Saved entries
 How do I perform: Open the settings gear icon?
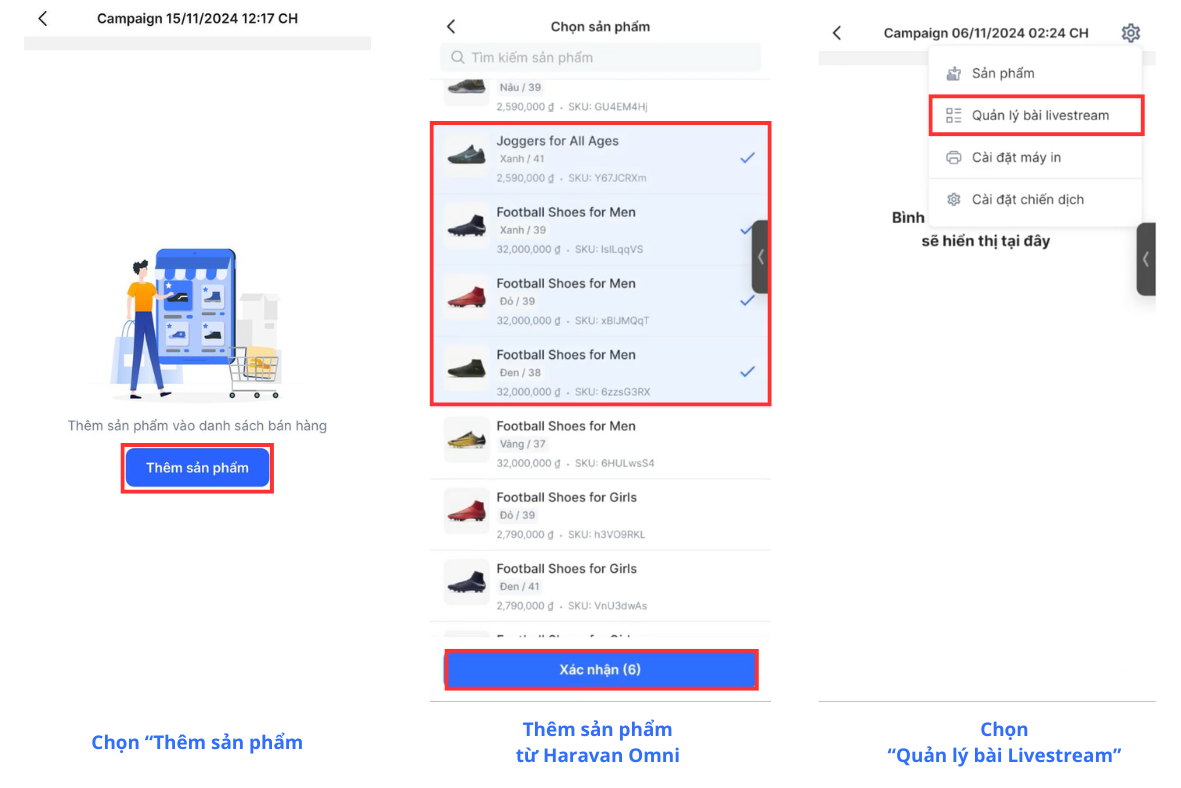click(1130, 33)
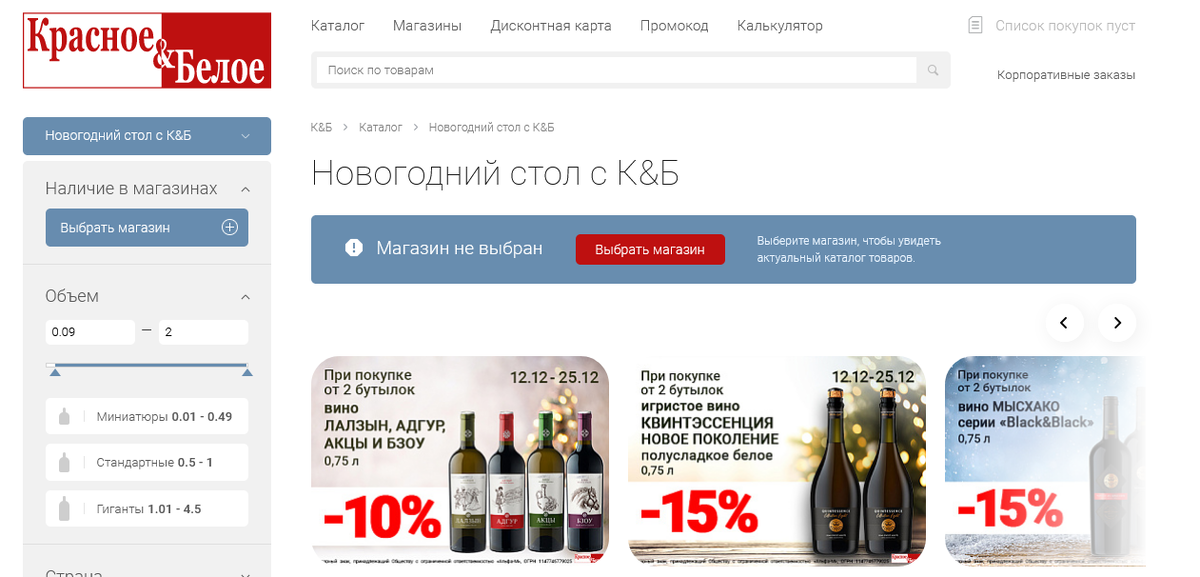Select the Стандартные 0.5 - 1 volume filter
The image size is (1200, 577).
[147, 462]
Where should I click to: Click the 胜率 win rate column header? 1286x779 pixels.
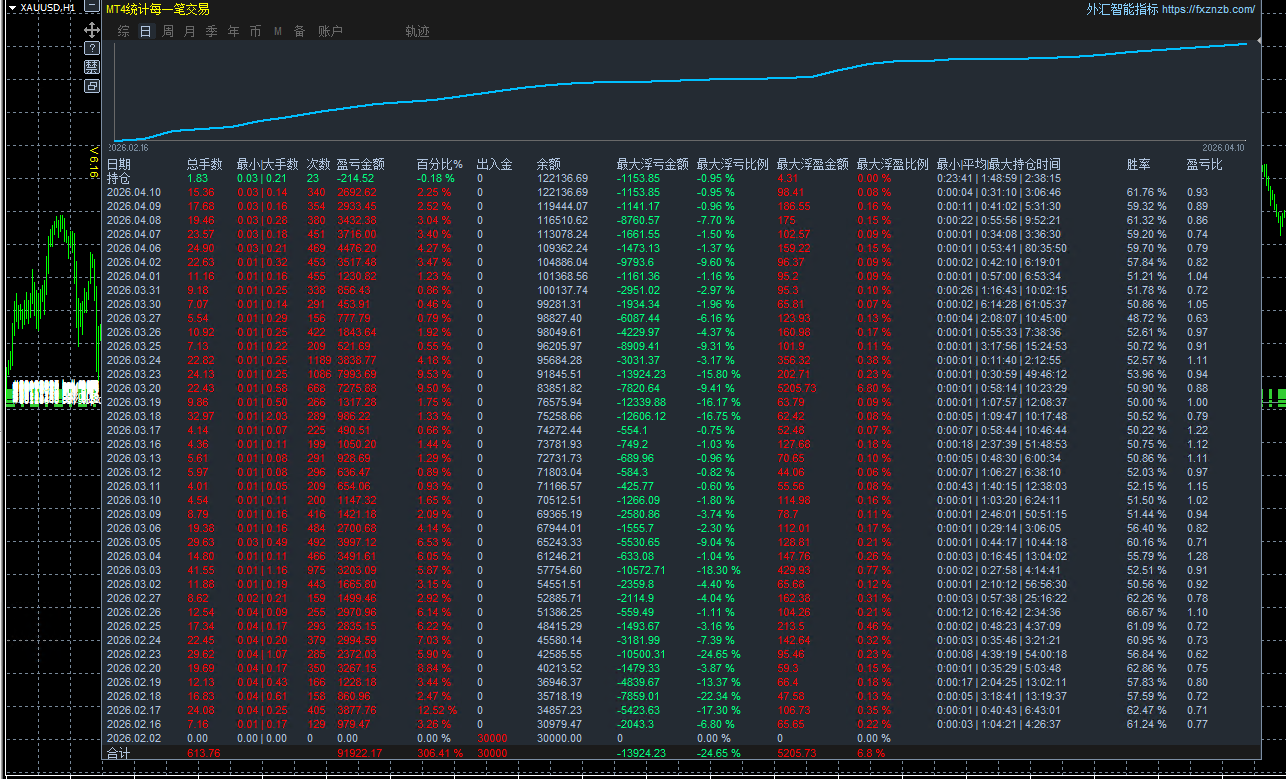[x=1138, y=164]
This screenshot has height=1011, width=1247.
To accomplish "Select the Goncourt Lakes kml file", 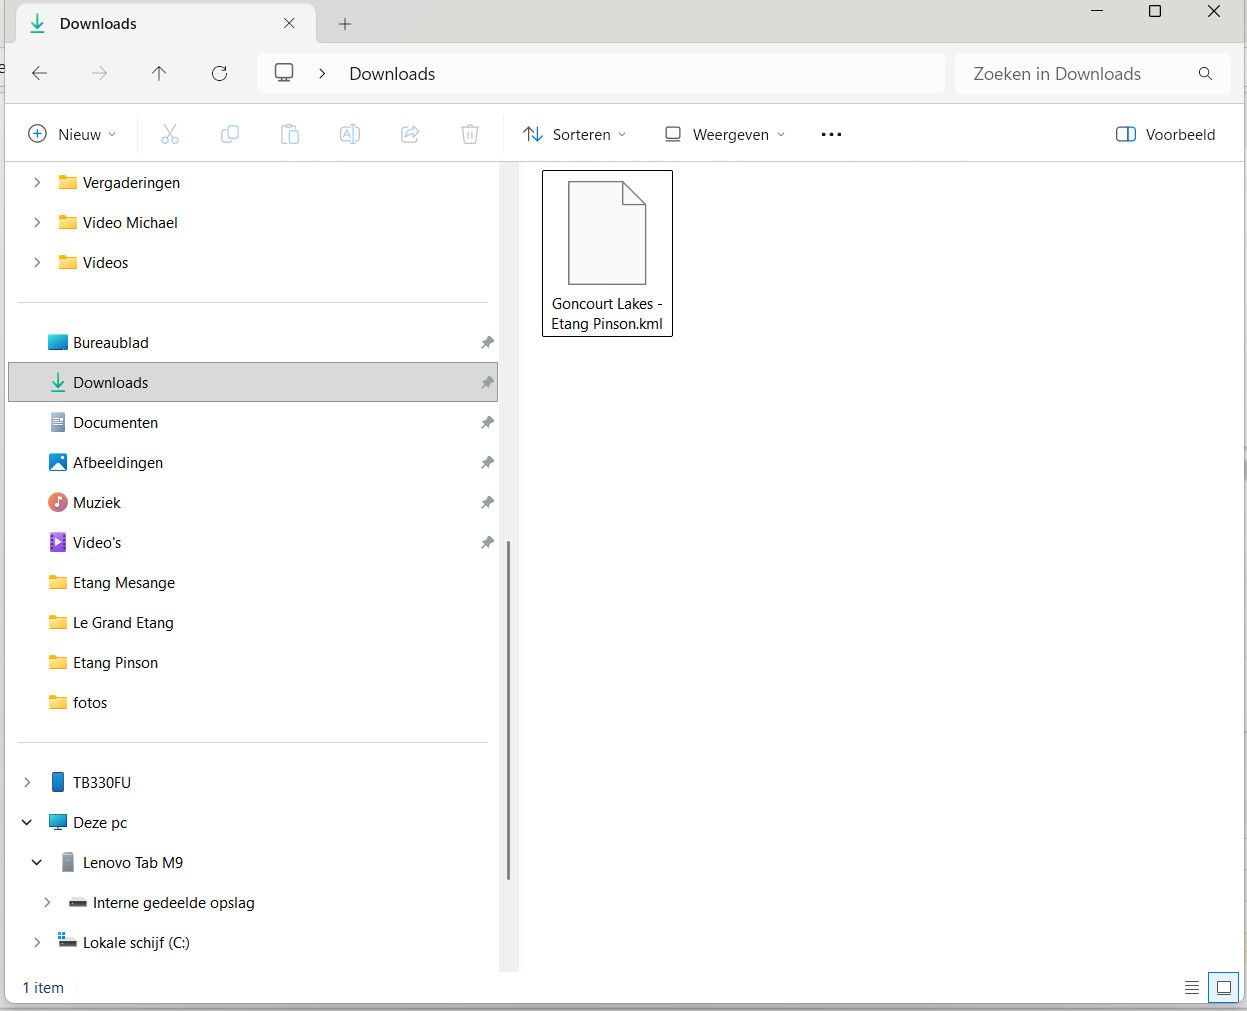I will pos(607,253).
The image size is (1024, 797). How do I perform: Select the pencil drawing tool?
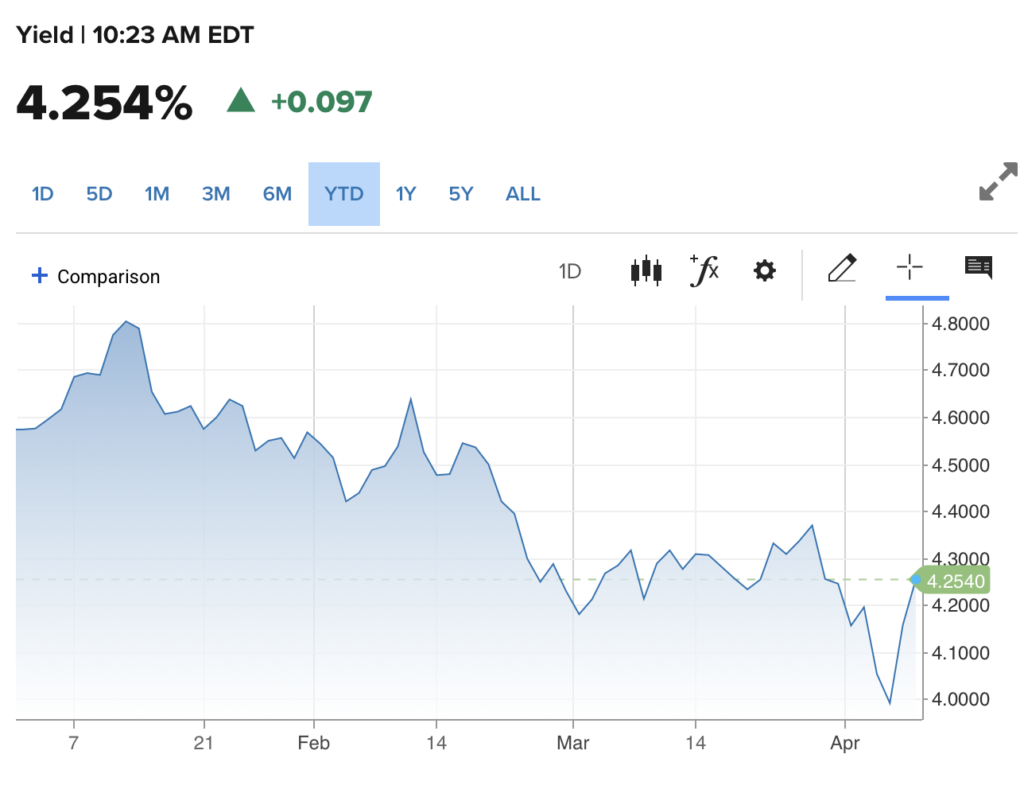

**WHAT YOU HAVE TO DO:**
Please set down exactly the lines from the first line of the data above through the line with "This screenshot has height=1011, width=1247.", both included, leaving out the pictures.

**RESULT OF THE EXERCISE:**
 How do I perform: Open the settings gear icon?
click(1130, 33)
Select the Стандартные 0.5 - 1 volume filter
The image size is (1200, 577).
[147, 462]
Where should I click to: Click the 胜率 win rate column header? 1286x779 pixels.
[x=1138, y=164]
This screenshot has height=1011, width=1247.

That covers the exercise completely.